WHAT THE EXERCISE ASKS: Take every line from the listing below that includes "Expand" and copy it.

EXERCISE DATA:
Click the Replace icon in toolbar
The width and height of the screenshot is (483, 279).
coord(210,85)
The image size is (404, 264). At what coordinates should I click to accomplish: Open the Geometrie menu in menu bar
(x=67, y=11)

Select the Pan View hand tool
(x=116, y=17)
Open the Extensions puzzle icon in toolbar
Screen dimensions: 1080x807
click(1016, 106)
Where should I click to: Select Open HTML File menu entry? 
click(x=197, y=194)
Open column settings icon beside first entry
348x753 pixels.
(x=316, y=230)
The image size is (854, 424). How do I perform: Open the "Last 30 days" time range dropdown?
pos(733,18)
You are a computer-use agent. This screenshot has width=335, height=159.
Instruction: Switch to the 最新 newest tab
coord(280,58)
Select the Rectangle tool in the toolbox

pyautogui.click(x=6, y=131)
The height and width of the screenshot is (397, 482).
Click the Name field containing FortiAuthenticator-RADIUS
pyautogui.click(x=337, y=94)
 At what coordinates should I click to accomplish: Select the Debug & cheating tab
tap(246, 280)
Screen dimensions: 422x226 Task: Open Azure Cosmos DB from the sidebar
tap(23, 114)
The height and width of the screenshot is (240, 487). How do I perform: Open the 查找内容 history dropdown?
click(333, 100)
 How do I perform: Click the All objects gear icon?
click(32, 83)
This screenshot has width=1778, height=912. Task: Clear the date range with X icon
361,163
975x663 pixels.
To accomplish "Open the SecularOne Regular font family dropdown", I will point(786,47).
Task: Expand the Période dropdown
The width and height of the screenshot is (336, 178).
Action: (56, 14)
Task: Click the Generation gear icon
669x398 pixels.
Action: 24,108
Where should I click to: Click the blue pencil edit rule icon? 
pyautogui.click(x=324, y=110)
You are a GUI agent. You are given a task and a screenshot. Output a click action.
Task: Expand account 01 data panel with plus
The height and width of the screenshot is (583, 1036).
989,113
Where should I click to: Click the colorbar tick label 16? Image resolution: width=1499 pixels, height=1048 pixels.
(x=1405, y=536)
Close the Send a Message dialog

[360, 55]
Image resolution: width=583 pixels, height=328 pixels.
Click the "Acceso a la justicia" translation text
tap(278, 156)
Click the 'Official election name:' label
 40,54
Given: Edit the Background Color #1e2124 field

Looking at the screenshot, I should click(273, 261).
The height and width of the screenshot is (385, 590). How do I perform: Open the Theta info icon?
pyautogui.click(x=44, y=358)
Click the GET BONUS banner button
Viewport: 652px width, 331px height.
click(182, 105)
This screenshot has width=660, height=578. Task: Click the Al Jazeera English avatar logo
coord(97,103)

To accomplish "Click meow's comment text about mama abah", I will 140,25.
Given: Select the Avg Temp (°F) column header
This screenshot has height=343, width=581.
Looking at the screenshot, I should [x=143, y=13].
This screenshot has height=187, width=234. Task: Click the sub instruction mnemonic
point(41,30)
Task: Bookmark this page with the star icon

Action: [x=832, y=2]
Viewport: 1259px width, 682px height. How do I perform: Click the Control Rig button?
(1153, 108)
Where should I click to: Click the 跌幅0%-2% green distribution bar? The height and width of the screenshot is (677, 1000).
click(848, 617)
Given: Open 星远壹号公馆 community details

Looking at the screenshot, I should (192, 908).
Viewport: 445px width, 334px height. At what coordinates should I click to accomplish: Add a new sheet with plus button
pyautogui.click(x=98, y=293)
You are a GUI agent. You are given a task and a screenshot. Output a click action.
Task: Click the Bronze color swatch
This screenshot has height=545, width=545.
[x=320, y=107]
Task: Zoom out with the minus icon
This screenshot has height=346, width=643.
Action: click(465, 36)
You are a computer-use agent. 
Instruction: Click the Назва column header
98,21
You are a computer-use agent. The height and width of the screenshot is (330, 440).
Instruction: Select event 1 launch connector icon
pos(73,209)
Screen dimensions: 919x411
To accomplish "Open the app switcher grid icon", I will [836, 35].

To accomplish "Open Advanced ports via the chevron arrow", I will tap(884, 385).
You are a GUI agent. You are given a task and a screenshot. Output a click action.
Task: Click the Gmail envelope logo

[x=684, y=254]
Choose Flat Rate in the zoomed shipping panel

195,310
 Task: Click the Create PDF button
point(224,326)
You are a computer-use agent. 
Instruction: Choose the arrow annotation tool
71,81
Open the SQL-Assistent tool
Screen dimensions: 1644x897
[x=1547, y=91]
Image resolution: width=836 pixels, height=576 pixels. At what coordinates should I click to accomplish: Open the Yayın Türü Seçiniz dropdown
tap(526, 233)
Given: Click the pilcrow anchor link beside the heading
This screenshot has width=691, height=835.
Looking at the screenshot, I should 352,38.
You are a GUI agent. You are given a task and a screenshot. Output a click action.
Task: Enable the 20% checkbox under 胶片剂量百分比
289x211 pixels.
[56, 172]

RESULT:
Task: Expand the Période dropdown
Task: Expand account 01 data panel with plus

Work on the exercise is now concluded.